Dans
les deux analyses précédentes concernant la conscience et la vérité
nous avons compris que l'homme était essentiellement: pensée et
liberté.
Pourquoi liberté?
Parce qu'il est pensée et que la
pensée nous conduit vers la vérité qui elle-même exige un détachement
des données immédiates: la liberté implique donc une
transcendance c'est à dire que l'homme est conscience de soi et
présence au monde. Il est présent au monde et à lui-même, cela
parce qu'il en est capable de nature. Il possède cette condition
de possibilité d'être conscient: "la nature de l'esprit
n'est que de penser", écrivait Descartes. Si bien que
notre existence d'être humain ne serait rien d'autre qu'une libération,
un accès à la liberté dans ce monde, à la fois sous une forme
pratique (sur le plan de l'action) et sous une forme spirituelle.
Cela ne va pas
sans rencontrer des difficultés. Toutefois ces obstacles seront
peut-être contournés si nous parvenons à clarifier la notion de
conscience. La conscience n'est pas une chose, elle n'existe donc
pas à la façon d'une chose située dans le monde. Elle est ce
qui permet l'étonnement devant le monde. Le mode d'exister de la
conscience la distingue donc du monde. Elle existe comme une
capacité, un pouvoir d'interrogation radicale du monde: elle
n'est donc pas en lui comme une chose dans une autre chose: elle
est ce qui introduit la distance à l'intérieur de l'opacité des
choses puisque nous prenons du recul par rapport aux choses. Ce
n'est qu'une fois la distance instaurée que le mouvement pourra
naître: le mouvement réflexif de l'esprit.
Il
s'agit d'un double mouvement d'attachement et de détachement par
lequel s'élabore la vérité: qui dit mouvement dit liberté. La
liberté est liée à la réflexion qui nous conduira vers la vérité.
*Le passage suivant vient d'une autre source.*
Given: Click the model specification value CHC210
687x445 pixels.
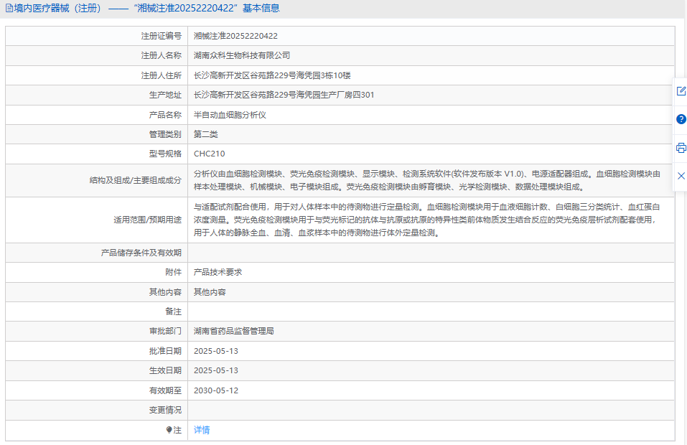Looking at the screenshot, I should tap(209, 154).
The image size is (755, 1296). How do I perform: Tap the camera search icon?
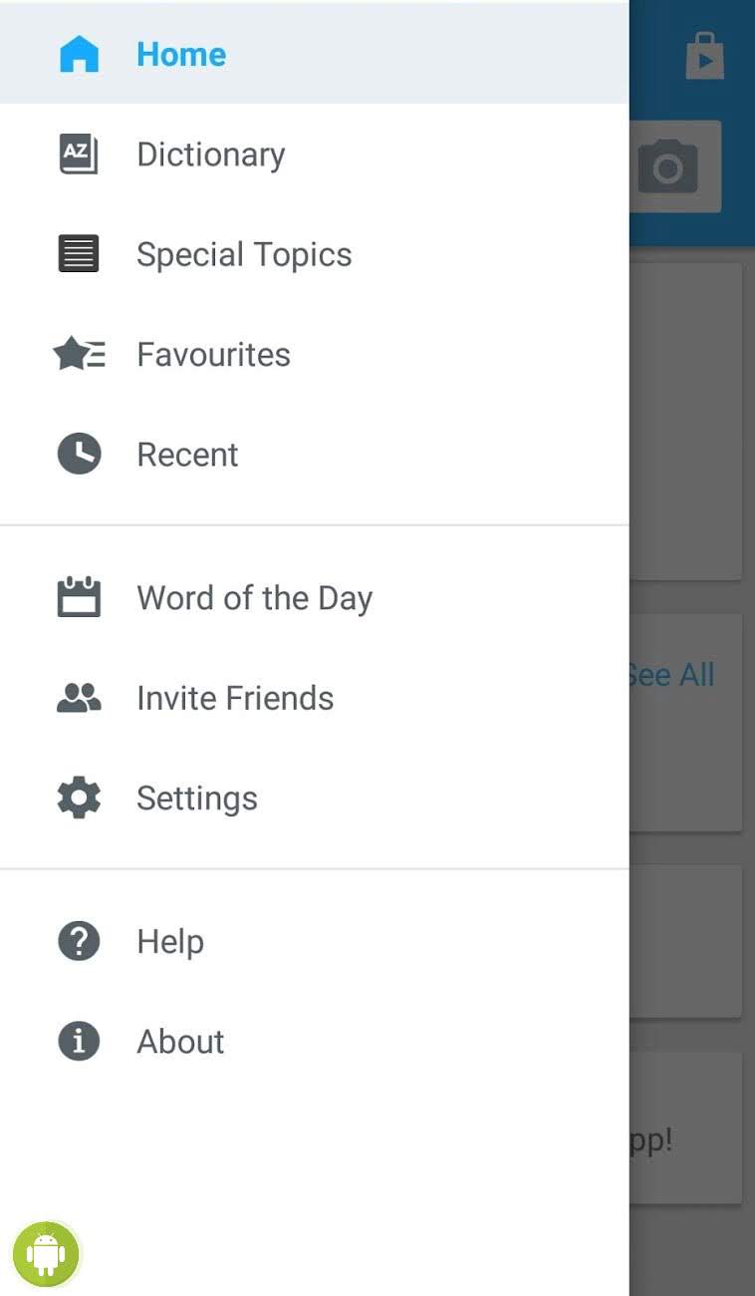click(668, 167)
Nous avons expliqué précédemment l'effort de l'esprit:
-Pour lutter contre la fausse subjectivité
qui nous ferait voir les choses comme nous les voudrions et non
comme elles sont.
-Effort pour s'arracher au faux immédiat, aux apparences
trompeuse.
-Effort pour passer en quelque sorte d'une existence perdue à
une existence retrouvée.
Autant dire que l'homme ne peut
exister autrement que dans le monde et pourtant qu'il est par sa
nature étranger à ce lieu: il ne peut exister que dans ce qui ne
peut être son lieu. Pour éviter de se perdre dans un lieu qui
n'est pas le sien, il devra perpétuellement le remettre en
question, le dépasser sans cesse sans pourtant le quitter. Nous
voyons bien que l'essence de l'homme est d'être transcendance.
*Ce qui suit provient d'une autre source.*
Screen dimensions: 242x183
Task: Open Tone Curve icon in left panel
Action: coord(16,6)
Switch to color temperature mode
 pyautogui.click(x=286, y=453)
Si bien qu'il n'y a pas des choses importantes et des choses
secondaires mais qu'au contraire chaque instant de ma vie est
prise de position, libération. Aussi nous devons apporter une
grande attention au terme de transcendance qui est un acte
jamais achevé. Notre liberté est en cours de réalisation, je ne
suis pas absolument, définitivement, une fois pour toutes, libre,
je me libère, je cours toujours vers un horizon, et c'est ce
mouvement qui me fait vivre. Je ne peux pas me réduire au "ceci",
à "l'ici et au maintenant". Je suis penché
sur l'avenir nous dit Bergson. Si je m'occupe de ce qui est "c'est
surtout en fonction de ce qui va être, de ce qui doit être".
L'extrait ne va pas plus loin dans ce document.